I have a very strong desire for the Occupy movement to shift this historical pattern. One of the reasons I have such appreciation for Gandhi and Martin Luther King, Jr. is precisely the depth of their understanding about the personal changes that were necessary to make the movement work. Gandhi put it in simple words: “The very first step in nonviolence is that we cultivate in our daily life, as between ourselves, truthfulness, humility, tolerance, loving kindness.” (Golden Treasury, p. 41.)  (Source: Psychology Today)

Neale Donald Walsch, author of the Conversations with God series:

We’re holding protests such as Occupy Wall Street—-because we don’t know what else to do.

… We thought it was a political problem. Then we thought it was an economic program. Those were the only two things that we seriously considered, because we thought our Collective Life was a dyad. And it’s only occurred to us lately that it’s not about that dyad. It’s about the Third Thing that makes the triad. Humanity’s problem is a spiritual problem. It has to do with what people fundamentally believe about themselves and each other–and yes, about God, and the purpose of all of life.

And because more and more of us see this, it’s become very clear that we can’t paint a better picture by using the same brush strokes in the same places with the same colors we used before.

Something’s got to change.

It’s time to tear up the canvas and start over. It is this awareness that is producing the Overhaul of Humanity. It is this awareness that has created the Occupy Movement.

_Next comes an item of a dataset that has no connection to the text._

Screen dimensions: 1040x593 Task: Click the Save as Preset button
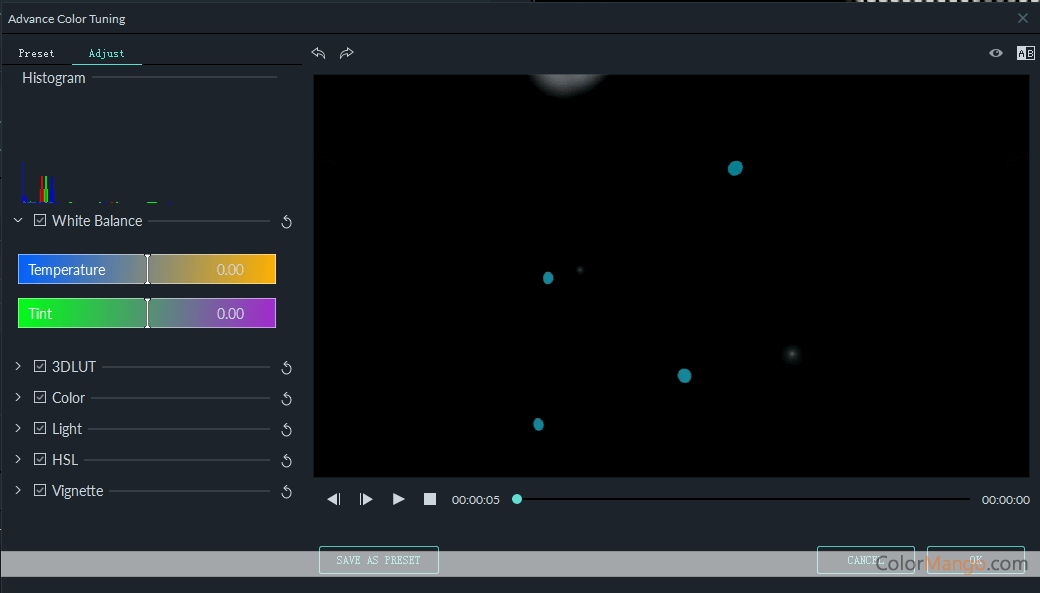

This has nothing to do with “Conservatives” and “Liberals.” That’s why there is in many areas a coming together of Occupy Wall Street and the Tea Party. Both sides of the political spectrum see clearly that the political system in broken—and that people in the middle class are being deeply hurt because of it. BOTH sides want to “wake up” Wall St. and get the rich titans to stop their abuse of the middle class. Both sides want that abuse of power to end.